As I said before, the loss of faith is rarely an isolated event. I mentioned reading palms and tarot cards. I did that until I studied with a psychic medium in Lake Tahoe back in high school. I'll tell that whole story another time, but the punchline is that she told me outright that the cards and the palms are not where the truth lies. The cards and palms are merely a distraction, something for the client to focus on. What she reads is people, and the cards keep the people from realizing that she is just reading them. But learning that lesson still didn't teach me that magic wasn't real. It just told me that magic might not be exactly what I thought it was.
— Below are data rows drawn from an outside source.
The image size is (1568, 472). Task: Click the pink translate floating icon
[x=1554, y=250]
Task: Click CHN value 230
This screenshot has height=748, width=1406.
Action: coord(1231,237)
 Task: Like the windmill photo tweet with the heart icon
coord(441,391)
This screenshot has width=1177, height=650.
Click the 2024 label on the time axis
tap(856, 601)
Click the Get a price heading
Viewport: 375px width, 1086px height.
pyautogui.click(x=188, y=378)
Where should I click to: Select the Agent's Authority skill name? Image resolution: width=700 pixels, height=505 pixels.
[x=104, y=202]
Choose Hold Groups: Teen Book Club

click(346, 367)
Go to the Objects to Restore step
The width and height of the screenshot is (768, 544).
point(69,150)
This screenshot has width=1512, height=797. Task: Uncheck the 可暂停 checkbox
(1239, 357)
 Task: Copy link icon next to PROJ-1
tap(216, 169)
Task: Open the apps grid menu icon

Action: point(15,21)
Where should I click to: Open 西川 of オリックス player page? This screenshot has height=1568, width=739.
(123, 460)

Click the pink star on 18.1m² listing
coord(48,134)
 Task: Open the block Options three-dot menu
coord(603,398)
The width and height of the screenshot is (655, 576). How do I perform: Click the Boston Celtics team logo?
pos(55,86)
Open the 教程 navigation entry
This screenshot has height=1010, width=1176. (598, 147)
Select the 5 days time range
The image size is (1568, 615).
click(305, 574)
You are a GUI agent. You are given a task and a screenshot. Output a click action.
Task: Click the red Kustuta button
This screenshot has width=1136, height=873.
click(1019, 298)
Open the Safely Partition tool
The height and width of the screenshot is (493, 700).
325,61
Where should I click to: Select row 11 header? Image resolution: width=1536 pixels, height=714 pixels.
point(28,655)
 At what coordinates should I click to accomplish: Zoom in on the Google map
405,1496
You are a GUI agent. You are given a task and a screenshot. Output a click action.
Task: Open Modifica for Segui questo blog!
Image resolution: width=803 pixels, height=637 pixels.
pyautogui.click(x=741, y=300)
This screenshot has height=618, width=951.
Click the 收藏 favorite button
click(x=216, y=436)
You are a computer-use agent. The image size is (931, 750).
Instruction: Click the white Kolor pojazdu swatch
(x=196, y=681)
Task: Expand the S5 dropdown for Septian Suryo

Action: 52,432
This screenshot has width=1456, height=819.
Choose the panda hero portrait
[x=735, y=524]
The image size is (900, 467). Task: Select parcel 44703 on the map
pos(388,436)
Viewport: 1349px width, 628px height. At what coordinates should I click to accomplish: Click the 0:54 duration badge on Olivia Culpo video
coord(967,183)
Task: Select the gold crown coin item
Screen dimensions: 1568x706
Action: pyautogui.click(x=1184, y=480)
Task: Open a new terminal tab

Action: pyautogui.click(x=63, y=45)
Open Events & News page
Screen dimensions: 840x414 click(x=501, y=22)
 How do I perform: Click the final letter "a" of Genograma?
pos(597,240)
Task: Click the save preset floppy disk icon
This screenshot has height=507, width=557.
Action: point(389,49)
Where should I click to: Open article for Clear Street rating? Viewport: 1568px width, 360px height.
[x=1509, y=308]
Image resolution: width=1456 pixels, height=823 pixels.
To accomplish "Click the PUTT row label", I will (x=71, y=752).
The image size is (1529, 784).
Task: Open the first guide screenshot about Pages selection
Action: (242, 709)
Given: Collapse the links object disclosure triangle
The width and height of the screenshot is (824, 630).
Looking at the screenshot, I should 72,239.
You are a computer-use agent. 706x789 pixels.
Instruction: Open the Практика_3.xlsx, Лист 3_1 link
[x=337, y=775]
After the plane incident, I started questioning other things. Another story for another time is how I found out that my "psychic" boyfriend and his amazing mind-reading ability was really more computer-magic than mind-magic and that he was just spying on my internet use. But I discovered that because of the plane incident. Once I started questioning, I started finding answers. Once I no longer took magic as a given, but started insisting on evidence for it, I started to see reality.
I also learned what a "panic attack" was and discovered that I probably just had an anxiety attack and that all my "premonitions" were just anxiety that led to me post hoc-ing so-called "unusual occurrances" as the predicted event. Now that I know what anxiety attacks are and what to look for, I have only had 1 since, and I was able to get it under control fairly easily, and I have been able to keep the early tremors of anxiety from blossoming into full-blown anxiety attacks by better understanding what is happening to me. Knowing the reality of my problem led me to solutions that actually work to help me manage it, rather than allowing it to run my life.
I have to say that losing my magic powers was a boon I never would have thought it could be. If you had told me as a teenager that I would lose my magic powers and asked me how I felt about that, I would have been horrified. That would mean that I'm not special anymore, that there isn't anything about me that sets me apart from everyone else, or that makes me better than those lowlife assholes that I was hoping I could use my magic on in retaliation if I could just develop it enough. Life would be ordinary, and then there would be no hope for extraordinary. If this was all I was, then this was all I ever could be.
But I didn't understand what "this" really was. I didn't understand the sheer majesty of it all. I didn't understand how much more potential I had without my magic powers; how special I really was, how unique, and yes, how much better I was than those assholes who used to beat the crap out of me. I wanted to be connected to something greater than myself. I had no idea just how great was the "greater than" that I was really connected to. The daydreams of a bullied, frustrated, impotent, awkward teenager paled in comparison to the reality before me, just waiting to be discovered. Don't get me wrong, I still daydream of being able to fly, of knowing what is inside the heads of other people, and of justice being doled out to the assholes of the world. I still think the world would be more awesome if I could do all those things. But I no longer underestimate just how awesome the universe is without them. And I no longer underestimate just how awesome I am without them either.
That was the day I lost my magic powers, but the day I gained something much more powerful. That was the day the blind became sighted and I was granted access to the universe.